◆ Short exercise
Rewrite the lines from the one containing "At what coordinates" up to and including the one containing "pyautogui.click(x=287, y=349)", changing "section" to "panel" and leaving everything else as it is.

◆ Supplied records
---
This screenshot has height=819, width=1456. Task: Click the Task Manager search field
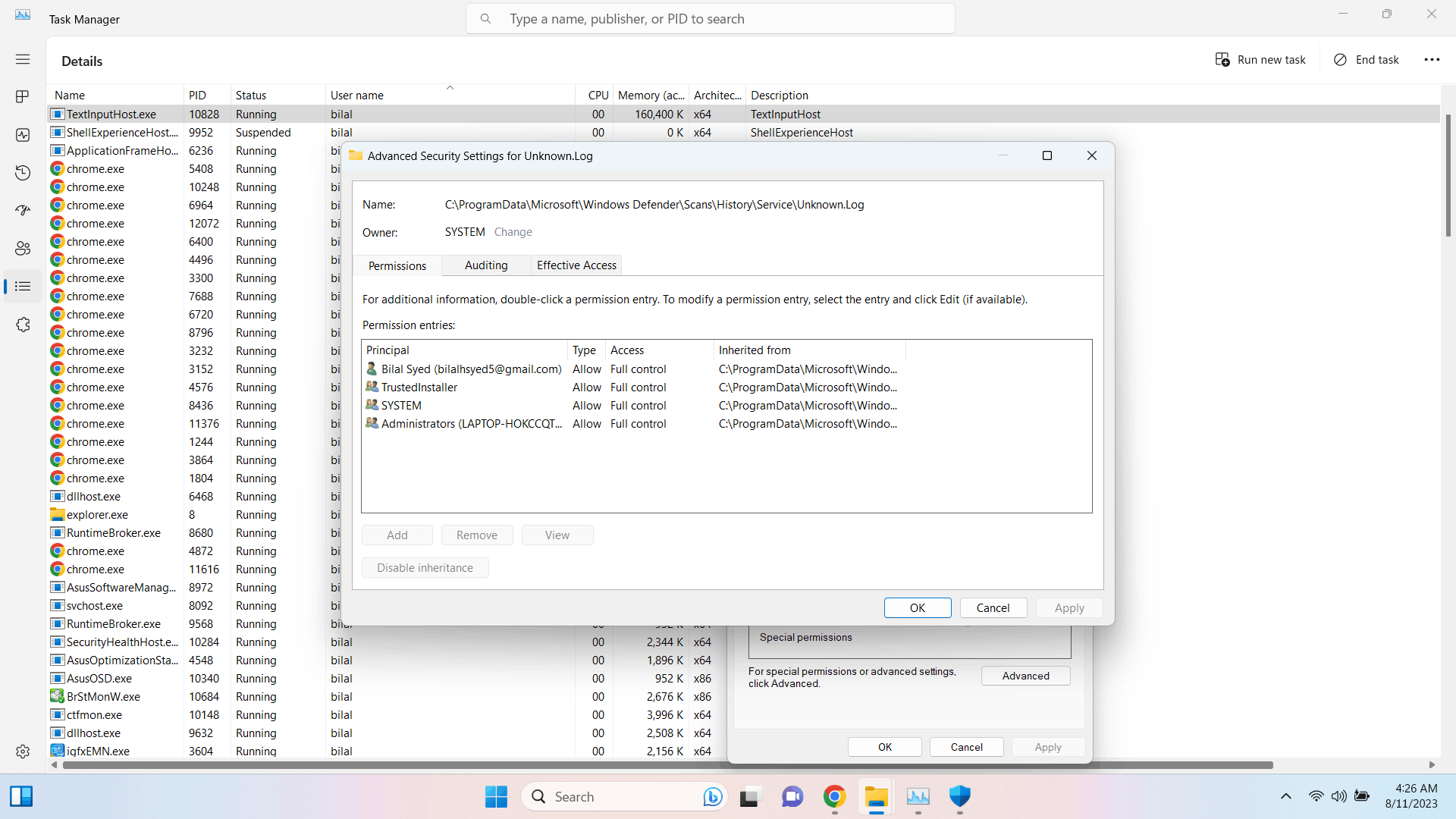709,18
---
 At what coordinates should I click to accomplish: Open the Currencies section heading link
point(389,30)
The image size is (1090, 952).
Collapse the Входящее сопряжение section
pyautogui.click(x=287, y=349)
---
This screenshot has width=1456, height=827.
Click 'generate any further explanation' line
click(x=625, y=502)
---
◆ Problem solution
 At what coordinates should I click to accomplish: Open the Currencies panel heading link
point(389,30)
The image size is (1090, 952).
Collapse the Входящее сопряжение panel
pyautogui.click(x=287, y=349)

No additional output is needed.